→ WHAT THIS TASK INVOLVES
All of the records below must be output exactly, with no pictures carried over.

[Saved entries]
────────────────

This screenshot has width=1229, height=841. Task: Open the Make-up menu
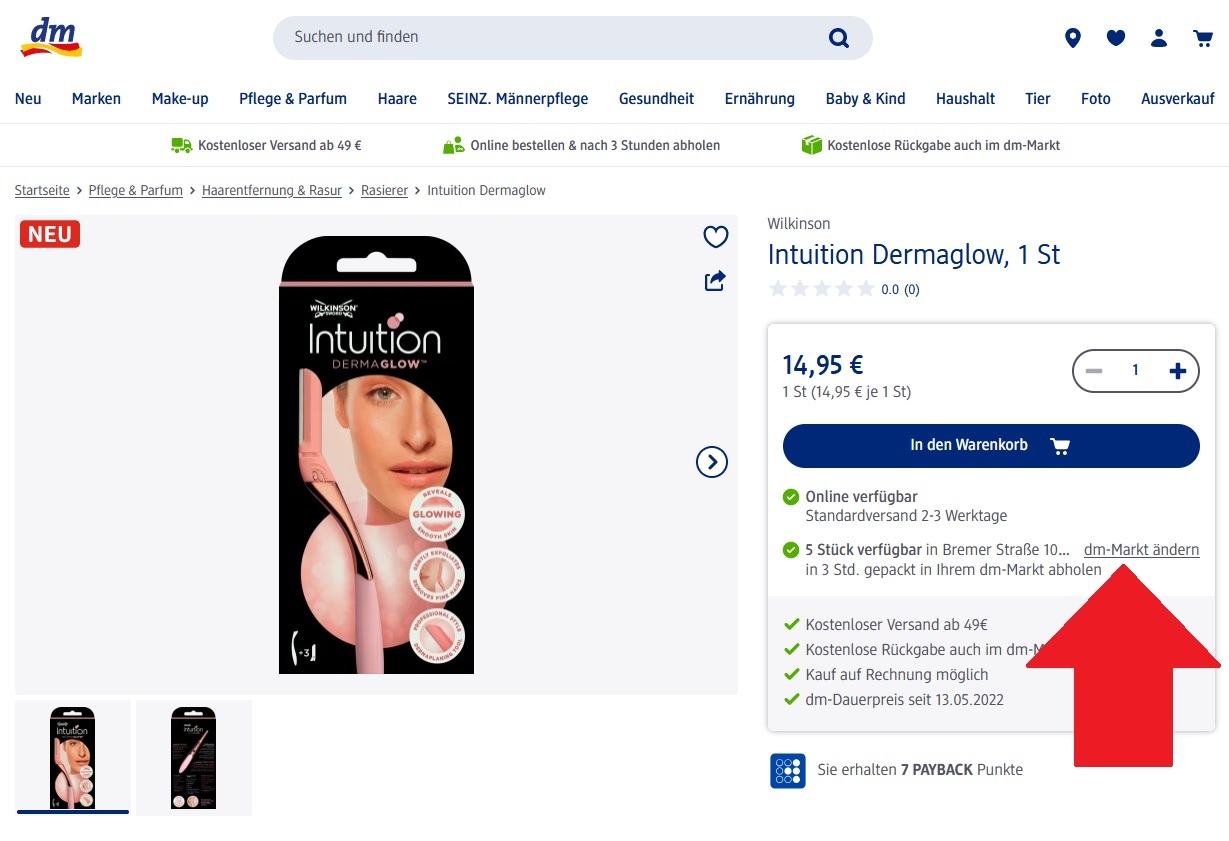[x=180, y=98]
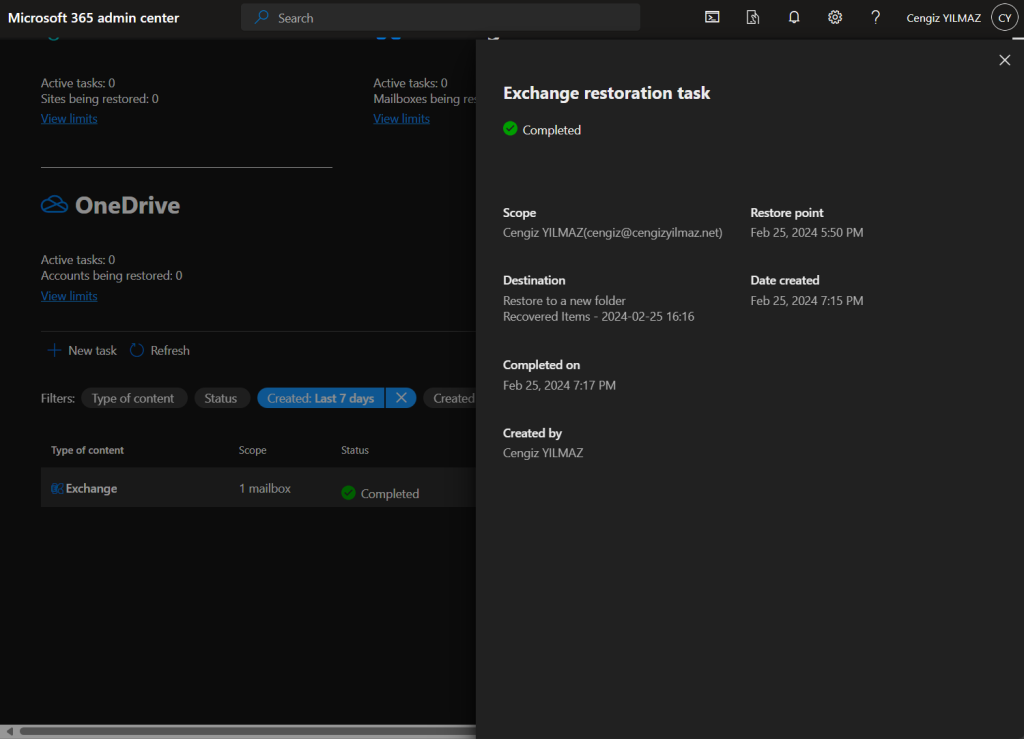This screenshot has height=739, width=1024.
Task: Open the settings gear in header
Action: (x=835, y=17)
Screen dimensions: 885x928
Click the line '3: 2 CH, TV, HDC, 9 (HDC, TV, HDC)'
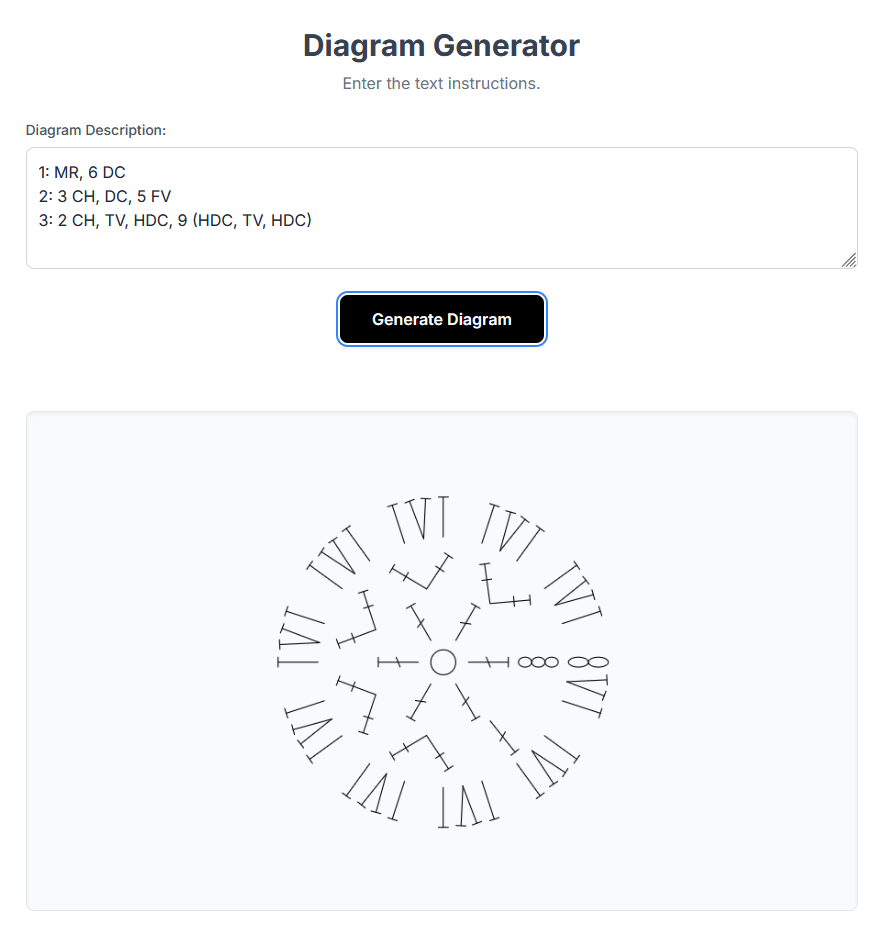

────────────────

→ ANSWER AREA
This screenshot has width=1229, height=841. Task: Open the Make-up menu
[x=180, y=98]
This screenshot has height=739, width=1024.
Task: Open the settings gear in header
Action: (x=835, y=17)
Screen dimensions: 885x928
Click the line '3: 2 CH, TV, HDC, 9 (HDC, TV, HDC)'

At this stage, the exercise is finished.